DIRECTIONS: Scan the records below for the line containing "The height and width of the screenshot is (531, 743)." and the line containing "Appoint 宁风致 with 任命 button". Copy both, plus every line between, exactly.

(Stored data)
--- START ---

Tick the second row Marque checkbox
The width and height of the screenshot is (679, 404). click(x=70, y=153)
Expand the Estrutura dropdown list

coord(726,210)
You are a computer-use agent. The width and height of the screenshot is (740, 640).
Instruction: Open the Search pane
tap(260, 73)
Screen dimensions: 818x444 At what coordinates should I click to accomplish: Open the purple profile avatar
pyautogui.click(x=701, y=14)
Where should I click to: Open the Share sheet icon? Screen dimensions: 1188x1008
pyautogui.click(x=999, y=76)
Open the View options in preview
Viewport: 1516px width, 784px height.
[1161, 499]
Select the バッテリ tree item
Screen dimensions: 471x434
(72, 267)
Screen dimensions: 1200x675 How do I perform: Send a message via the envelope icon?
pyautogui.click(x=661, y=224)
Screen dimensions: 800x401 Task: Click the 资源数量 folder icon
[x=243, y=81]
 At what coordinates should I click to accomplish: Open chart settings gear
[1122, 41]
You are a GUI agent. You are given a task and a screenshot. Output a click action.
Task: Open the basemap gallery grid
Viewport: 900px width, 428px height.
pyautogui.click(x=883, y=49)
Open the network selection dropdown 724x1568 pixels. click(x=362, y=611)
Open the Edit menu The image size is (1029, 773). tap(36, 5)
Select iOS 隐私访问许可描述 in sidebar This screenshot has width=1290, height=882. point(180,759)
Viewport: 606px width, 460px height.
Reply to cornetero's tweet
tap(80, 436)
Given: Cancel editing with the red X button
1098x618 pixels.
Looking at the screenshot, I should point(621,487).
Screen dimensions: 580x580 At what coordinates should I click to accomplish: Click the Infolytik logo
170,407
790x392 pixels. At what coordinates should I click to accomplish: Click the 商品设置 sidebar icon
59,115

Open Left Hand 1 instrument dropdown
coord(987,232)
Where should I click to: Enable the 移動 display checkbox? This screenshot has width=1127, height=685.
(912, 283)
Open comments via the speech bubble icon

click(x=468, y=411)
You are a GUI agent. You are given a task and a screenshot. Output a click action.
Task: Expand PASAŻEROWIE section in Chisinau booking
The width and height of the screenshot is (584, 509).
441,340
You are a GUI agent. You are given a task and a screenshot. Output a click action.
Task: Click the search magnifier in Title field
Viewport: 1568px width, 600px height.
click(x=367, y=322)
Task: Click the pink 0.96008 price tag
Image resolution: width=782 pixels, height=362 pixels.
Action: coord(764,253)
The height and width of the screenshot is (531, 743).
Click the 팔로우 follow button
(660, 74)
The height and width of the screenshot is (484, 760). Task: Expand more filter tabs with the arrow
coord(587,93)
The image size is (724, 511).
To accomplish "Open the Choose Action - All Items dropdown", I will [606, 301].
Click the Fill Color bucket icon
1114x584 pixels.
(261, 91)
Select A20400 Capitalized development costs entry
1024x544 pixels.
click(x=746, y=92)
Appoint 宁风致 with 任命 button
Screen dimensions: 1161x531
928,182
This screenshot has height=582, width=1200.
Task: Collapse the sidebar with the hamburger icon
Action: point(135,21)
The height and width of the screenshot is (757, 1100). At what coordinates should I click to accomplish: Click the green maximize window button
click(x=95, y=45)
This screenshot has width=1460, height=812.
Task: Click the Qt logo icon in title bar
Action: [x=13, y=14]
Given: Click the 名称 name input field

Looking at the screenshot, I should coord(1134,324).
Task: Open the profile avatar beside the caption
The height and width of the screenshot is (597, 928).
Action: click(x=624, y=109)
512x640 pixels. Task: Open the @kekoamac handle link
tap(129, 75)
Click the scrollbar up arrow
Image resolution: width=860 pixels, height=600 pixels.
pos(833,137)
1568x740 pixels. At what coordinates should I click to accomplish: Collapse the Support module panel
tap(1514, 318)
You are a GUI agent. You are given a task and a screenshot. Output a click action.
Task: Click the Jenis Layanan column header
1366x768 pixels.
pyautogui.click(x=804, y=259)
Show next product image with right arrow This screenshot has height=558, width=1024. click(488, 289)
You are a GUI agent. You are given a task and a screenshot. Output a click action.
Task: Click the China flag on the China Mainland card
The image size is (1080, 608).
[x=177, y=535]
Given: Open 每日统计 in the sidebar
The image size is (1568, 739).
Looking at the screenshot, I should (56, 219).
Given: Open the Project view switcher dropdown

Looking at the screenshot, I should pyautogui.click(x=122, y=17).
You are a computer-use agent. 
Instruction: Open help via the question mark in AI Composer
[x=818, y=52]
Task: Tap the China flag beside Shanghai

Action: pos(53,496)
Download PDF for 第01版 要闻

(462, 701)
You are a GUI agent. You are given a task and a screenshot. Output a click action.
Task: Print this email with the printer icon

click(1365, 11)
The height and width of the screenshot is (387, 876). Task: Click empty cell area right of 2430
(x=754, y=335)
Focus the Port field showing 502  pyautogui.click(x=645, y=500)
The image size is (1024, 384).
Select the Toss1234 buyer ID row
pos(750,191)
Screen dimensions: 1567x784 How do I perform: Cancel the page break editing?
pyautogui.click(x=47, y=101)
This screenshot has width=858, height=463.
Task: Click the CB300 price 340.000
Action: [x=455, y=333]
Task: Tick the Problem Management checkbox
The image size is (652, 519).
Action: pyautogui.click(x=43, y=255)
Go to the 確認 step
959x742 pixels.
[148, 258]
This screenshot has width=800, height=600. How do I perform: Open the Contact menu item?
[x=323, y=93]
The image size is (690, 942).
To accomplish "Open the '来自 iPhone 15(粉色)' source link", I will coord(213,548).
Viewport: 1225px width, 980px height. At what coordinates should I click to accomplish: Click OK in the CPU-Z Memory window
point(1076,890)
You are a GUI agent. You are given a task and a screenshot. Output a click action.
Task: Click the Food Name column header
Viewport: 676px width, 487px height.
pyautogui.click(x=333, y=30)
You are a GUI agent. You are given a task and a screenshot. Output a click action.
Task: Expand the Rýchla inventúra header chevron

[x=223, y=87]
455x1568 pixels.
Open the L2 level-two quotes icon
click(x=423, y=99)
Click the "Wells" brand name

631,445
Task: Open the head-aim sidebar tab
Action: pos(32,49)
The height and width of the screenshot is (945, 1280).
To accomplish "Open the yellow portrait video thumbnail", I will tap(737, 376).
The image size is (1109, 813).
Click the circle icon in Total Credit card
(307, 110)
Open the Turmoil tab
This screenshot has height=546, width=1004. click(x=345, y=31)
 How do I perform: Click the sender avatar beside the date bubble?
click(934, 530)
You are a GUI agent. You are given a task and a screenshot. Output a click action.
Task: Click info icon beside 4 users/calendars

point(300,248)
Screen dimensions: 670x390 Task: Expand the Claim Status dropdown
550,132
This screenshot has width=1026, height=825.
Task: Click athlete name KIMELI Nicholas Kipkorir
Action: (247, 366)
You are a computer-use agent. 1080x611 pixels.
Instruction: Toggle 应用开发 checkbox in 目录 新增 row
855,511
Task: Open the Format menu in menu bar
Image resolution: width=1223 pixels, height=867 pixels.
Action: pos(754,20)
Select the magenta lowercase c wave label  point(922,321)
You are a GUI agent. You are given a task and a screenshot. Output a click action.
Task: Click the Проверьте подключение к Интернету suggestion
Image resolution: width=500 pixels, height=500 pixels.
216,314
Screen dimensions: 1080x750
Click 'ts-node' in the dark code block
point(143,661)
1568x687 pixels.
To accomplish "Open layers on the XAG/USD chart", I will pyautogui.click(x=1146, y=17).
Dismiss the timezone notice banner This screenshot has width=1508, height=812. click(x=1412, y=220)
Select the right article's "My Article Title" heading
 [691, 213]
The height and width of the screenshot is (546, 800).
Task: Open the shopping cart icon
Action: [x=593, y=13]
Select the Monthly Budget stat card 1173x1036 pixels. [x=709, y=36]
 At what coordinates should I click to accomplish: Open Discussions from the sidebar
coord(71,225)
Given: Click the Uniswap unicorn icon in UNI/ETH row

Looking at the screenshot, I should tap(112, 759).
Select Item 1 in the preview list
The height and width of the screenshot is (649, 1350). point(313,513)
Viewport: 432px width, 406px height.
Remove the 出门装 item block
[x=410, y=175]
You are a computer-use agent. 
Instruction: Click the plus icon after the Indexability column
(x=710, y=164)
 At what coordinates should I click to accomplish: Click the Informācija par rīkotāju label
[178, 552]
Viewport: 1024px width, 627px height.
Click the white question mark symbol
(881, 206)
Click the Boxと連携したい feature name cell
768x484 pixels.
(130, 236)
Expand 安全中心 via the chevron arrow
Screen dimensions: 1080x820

--- END ---

ANSWER TO THIS EXERCISE:
The height and width of the screenshot is (531, 743).
Click the 팔로우 follow button
(660, 74)
The height and width of the screenshot is (484, 760). Task: Expand more filter tabs with the arrow
coord(587,93)
The image size is (724, 511).
To accomplish "Open the Choose Action - All Items dropdown", I will [606, 301].
Click the Fill Color bucket icon
1114x584 pixels.
(261, 91)
Select A20400 Capitalized development costs entry
1024x544 pixels.
click(x=746, y=92)
Appoint 宁风致 with 任命 button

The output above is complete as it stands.